START INPUT FOR THIS TASK

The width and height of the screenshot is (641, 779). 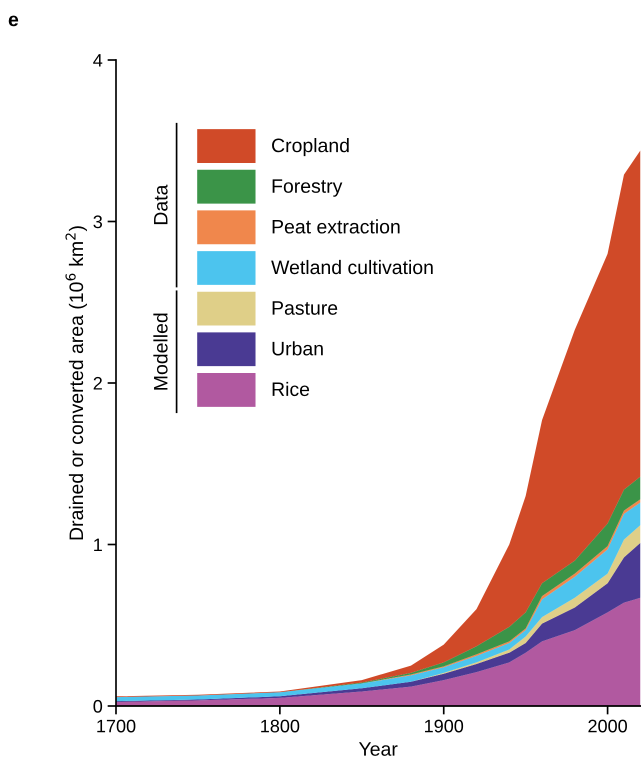 What do you see at coordinates (160, 352) in the screenshot?
I see `annotation: Modelled` at bounding box center [160, 352].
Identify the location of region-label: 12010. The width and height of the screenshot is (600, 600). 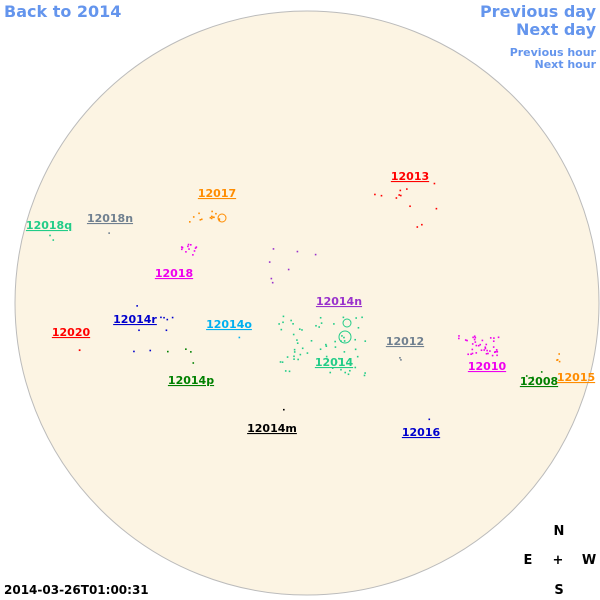
(488, 366).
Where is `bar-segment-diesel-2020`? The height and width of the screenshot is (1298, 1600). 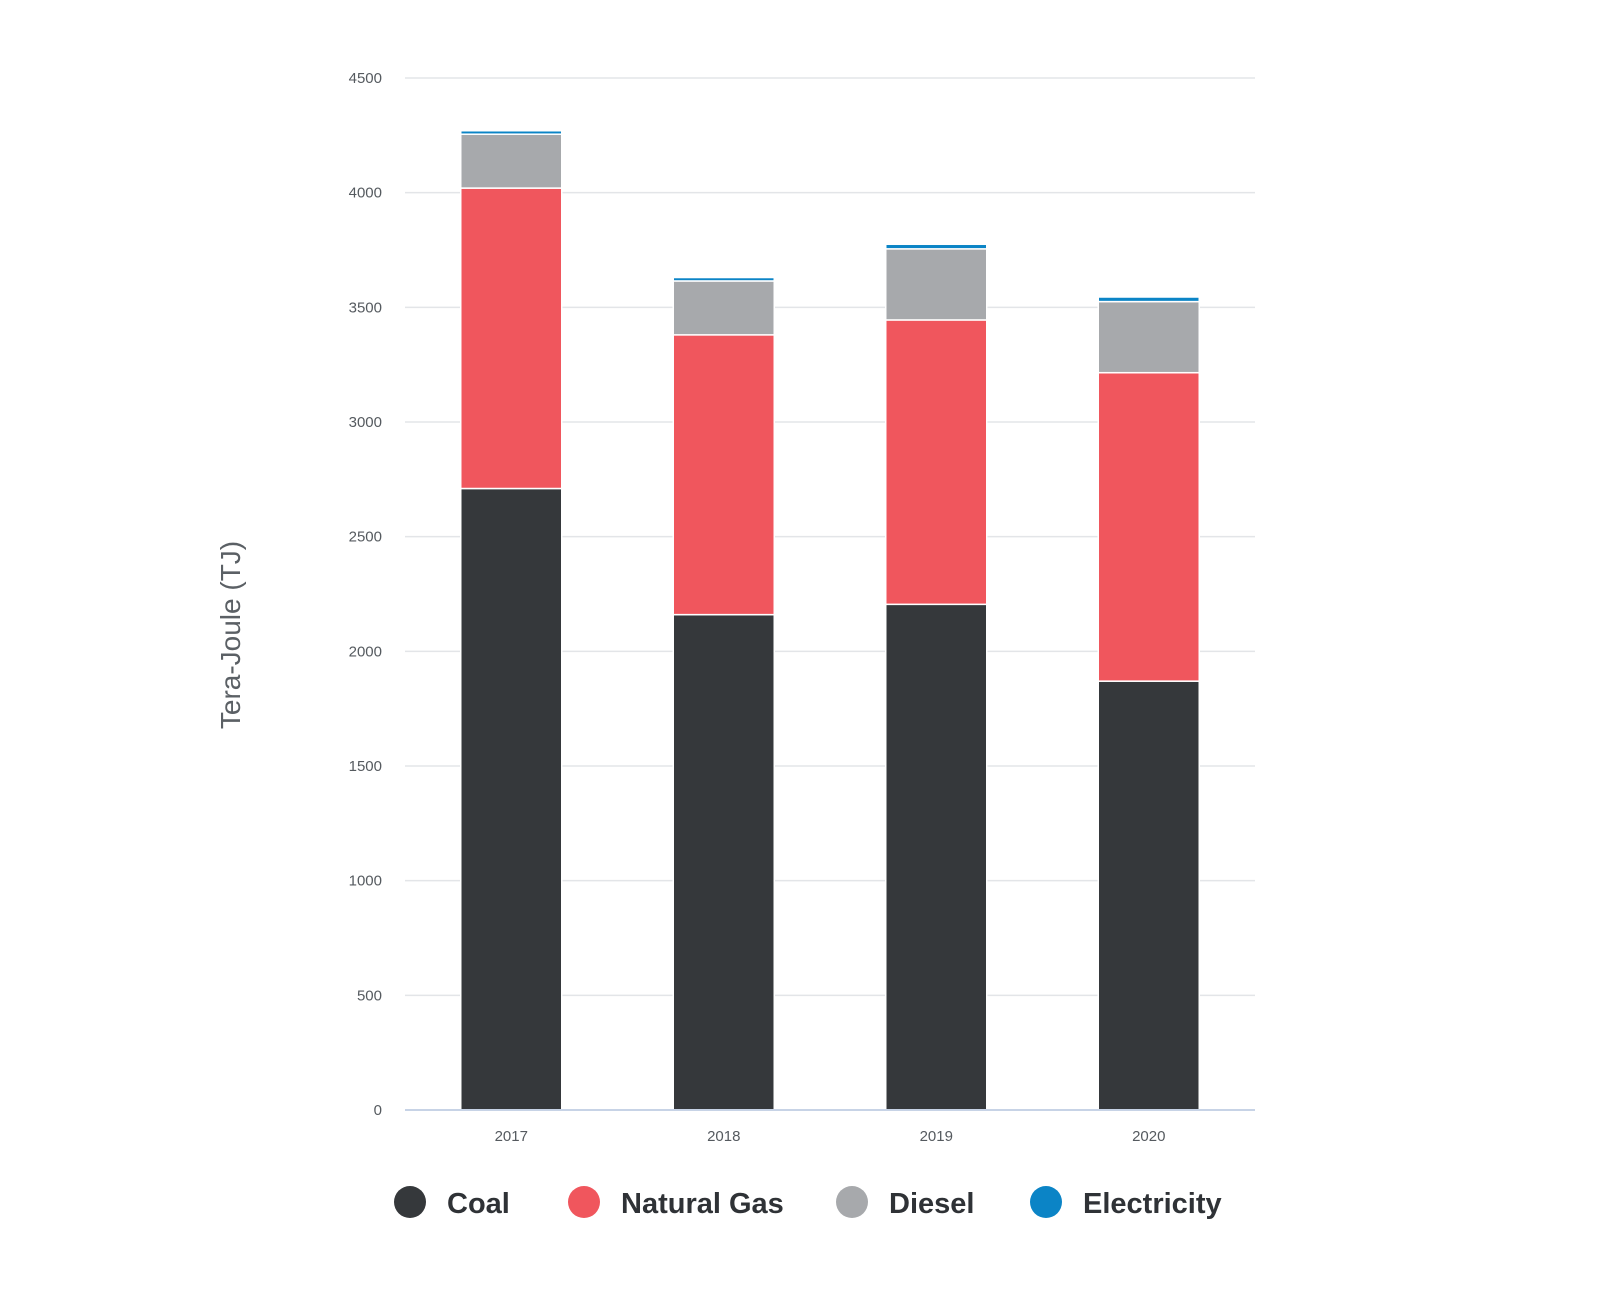
bar-segment-diesel-2020 is located at coordinates (1148, 337).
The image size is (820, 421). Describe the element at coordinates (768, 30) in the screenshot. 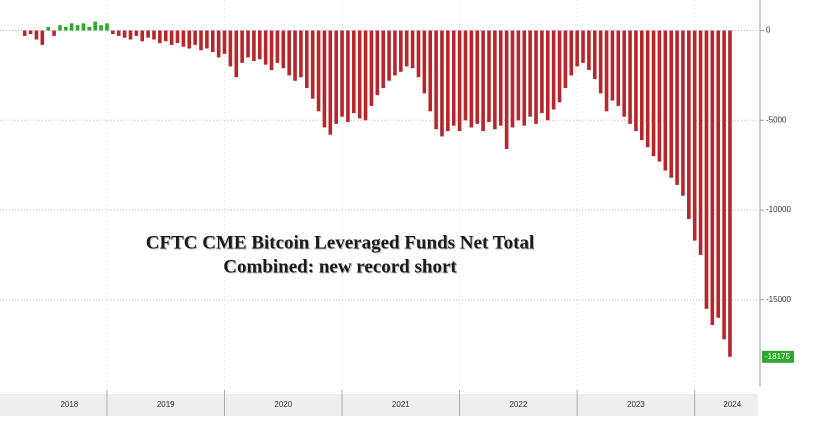

I see `y-tick-label: 0` at that location.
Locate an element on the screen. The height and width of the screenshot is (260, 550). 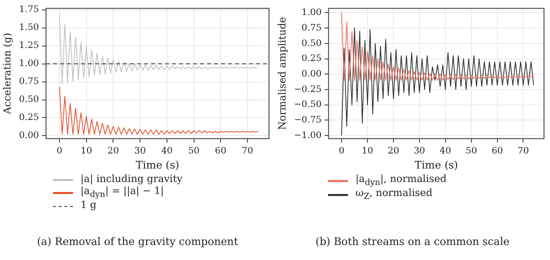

END INPUT FOR THIS TASK

> _INSTRUCTIONS TO FOLLOW_
Format the data from the line containing "Identify the location" through the end as a Markdown table with the columns "Row" and "Line", skipping blank lines and leaving out the pictures.

> _SOLUTION TO THIS TASK_
| Row | Line |
|---|---|
| 1 | Identify the location of region-label: 12010. The width and height of the screenshot is (600, 600).  |
| 2 | (488, 366). |
| 3 | Where is `bar-segment-diesel-2020`? The height and width of the screenshot is (1298, 1600).  |
| 4 | bar-segment-diesel-2020 is located at coordinates (1148, 337). |
| 5 | The image size is (820, 421). Describe the element at coordinates (768, 30) in the screenshot.  |
| 6 | I see `y-tick-label: 0` at that location. |
| 7 | Locate an element on the screen. The height and width of the screenshot is (260, 550).  |